Satellites

\label{satellites} Several satellites provide long term trace gas observations with near complete global coverage, including the ERS-2 launched in April 1995 which houses the GOME ultraviolet and visible (UV-Vis) spectrometer, the AURA launched in July 2004 which houses the OMI UV-Vis spectrometer, the MetOp-A and B launched in October 2006 and September 2012 respectively both housing a GOME-2 UV-Vis spectrometer. These satellites are on Low Earth Orbit (LEO) trajectories and overpass any area up to once per day. They record near nadir (or almost vertical) reflected spectra between around 250-700 nm split into spectral components at around \(0.3\) nm in order to calculate trace gases including O\(_3\), NO\(_2\), and HCHO. An example of a spectrum retrieved from the GOME-2 instrument is given in figure \ref{fig:gomeproducts}.

Formaldehyde (HCHO) is often used as a proxy to estimate isoprene emissions \cite{Marais_2012,bauwens2013satellite}. Satellites can use DOAS techniques with radiative transfer calculations on solar radiation absorption spectra to measure column HCHO (eg: \citet{Leue_2001}). Several public data servers are available which include products from the satellites just mentioned, including NASA’s Mirador (http://mirador.gsfc.nasa.gov/) and the Belgian Institute for Space Aeronomy (IASB-BIRA) Aeronomie site (http://h2co.aeronomie.be/).

DOAS techniques with radiative transfer calculations use various parts of a solar radiation absorption spectra to measure trace gases through paths of light. DOAS methods can be heavily influenced by the initial estimates of a trace gas profile (the a priori) which is often produced by modelling, so when comparing models of these trace gases to satellite measurements extra care needs to be taken to avoid introducing bias from unrealistic a priori assumptions. A way to remove these a priori influences in order to compare models and satellites is through the satellite’s averaging kernal, which is a measure of the sensitivity of the instrument to the trace gas’s radiance at various heights multiplied by the sensitivity of the DOAS technique’s forward radiative transfer model (RTM) to the amount of trace gas at various heights near the a priori \cite{Eskes_2003}.

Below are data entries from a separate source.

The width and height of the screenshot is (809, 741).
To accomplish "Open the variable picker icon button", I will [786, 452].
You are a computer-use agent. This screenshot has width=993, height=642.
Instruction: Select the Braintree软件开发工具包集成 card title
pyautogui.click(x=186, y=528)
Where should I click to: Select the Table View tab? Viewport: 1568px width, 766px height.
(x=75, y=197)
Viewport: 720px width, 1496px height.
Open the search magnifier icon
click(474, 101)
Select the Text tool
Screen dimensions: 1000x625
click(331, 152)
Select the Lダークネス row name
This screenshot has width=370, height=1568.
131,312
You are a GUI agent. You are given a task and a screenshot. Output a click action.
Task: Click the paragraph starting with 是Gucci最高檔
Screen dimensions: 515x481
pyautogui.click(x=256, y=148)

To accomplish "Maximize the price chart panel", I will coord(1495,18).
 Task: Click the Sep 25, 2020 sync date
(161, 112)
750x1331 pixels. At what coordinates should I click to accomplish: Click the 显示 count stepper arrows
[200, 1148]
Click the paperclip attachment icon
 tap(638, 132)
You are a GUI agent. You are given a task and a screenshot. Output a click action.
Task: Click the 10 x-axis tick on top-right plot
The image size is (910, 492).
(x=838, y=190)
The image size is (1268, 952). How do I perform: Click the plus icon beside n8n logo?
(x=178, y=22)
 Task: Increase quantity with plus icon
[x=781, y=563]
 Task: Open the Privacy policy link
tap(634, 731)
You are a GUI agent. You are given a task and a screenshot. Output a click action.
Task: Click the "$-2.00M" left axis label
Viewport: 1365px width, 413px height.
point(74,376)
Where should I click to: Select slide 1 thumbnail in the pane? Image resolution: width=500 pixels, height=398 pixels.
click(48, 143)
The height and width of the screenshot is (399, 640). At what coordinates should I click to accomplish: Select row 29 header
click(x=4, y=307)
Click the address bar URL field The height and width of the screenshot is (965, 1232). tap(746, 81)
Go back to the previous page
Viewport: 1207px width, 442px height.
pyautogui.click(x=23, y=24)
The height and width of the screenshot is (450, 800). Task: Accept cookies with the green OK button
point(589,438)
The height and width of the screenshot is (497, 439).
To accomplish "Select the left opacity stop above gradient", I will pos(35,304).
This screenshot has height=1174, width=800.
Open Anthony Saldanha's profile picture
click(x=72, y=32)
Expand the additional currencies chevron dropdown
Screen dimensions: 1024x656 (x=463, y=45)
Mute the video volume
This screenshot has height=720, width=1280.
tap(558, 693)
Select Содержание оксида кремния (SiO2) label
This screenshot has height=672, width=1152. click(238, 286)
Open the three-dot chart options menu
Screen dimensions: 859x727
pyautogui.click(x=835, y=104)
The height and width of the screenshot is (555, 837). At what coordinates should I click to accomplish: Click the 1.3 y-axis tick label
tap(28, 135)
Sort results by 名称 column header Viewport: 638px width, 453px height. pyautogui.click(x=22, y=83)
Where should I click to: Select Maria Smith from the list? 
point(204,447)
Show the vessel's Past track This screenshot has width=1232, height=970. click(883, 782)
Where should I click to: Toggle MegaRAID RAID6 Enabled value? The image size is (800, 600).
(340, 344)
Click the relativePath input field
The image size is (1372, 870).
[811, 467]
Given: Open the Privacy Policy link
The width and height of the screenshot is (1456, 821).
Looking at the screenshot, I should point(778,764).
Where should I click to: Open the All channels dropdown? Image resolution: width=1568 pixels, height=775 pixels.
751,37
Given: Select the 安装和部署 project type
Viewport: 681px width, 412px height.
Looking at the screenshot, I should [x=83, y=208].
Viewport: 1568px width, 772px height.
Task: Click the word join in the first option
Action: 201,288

The RTM used in DOAS techniques is based on Beer’s law relating the attenuation of light to the properties of the medium it travels through. Beer’s law states that \( T = I/I_0 = e^{-\tau} \) with T being transmittance, \(\tau\) being optical depth, and I, I\(_0\) being radiant flux received at instrument and emitted at source respectively. Using \( \tau_i = \int \rho_i \beta_i ds \) gives us: \[I = I_0 \exp {\left( \Sigma_i \int \rho_i \beta_i ds \right) }\] Where i represents a chemical species index, \(\rho\) is a species density(molecules per cm\(^3\)), \(\beta\) is the scattering and absorption cross section area (cm\(^2\)), and the integral over ds represents integration over the path from light source to instrument. The forward RTM used for satellite data products also involves functions representing extinction from Mie and Rayleigh scattering, and the efficiency of these on intensities from the trace gas under inspection, as well as accounting for various atmospheric parameters which may or may not be estimated (e.g. albedo). Rayleigh and Mie scattering describe two kinds of particle effects on radiation passing through a medium. Rayleigh scattering is heavily wavelength dependent, and is the dominant form of scattering from particles up to roughly one tenth of the wavelength of the light. Mie scattering is more dominant from larger particles, and has less wavelength dependence.

To convert the trace gas profile from a reflected solar radiance column (slanted along the light path) into a purely vertical column requires calculations of an air mass factor (AMF) due to the non strict path of light measured by the instrument. The AMF is normally a scalar value for each horizontal grid point which will equal the ratio of the total vertical column density to the total slant column density. This value should also account for instrument sensitivities to various wavelengths at various altitudes, and is unique for each trace gas under consideration.

Instruments including MODIS on board the AQUA and TERRA satellites are able to determine aerosol optical depth (AOD), a measure of atmospheric scatter and adsorption. An AOD of under 0.05 indicates a clear sky, while values of 1 or greater indicate increasingly hazy conditions. This is an important atmospheric property allowing us to track dust storms and pollution events as well as determine where measurements from other instruments may be compromised by high AOD. Satellite measured AOD requires validation by more accurate ground based instruments like those of AERONET which uses more than 200 sun photometers scattered globally.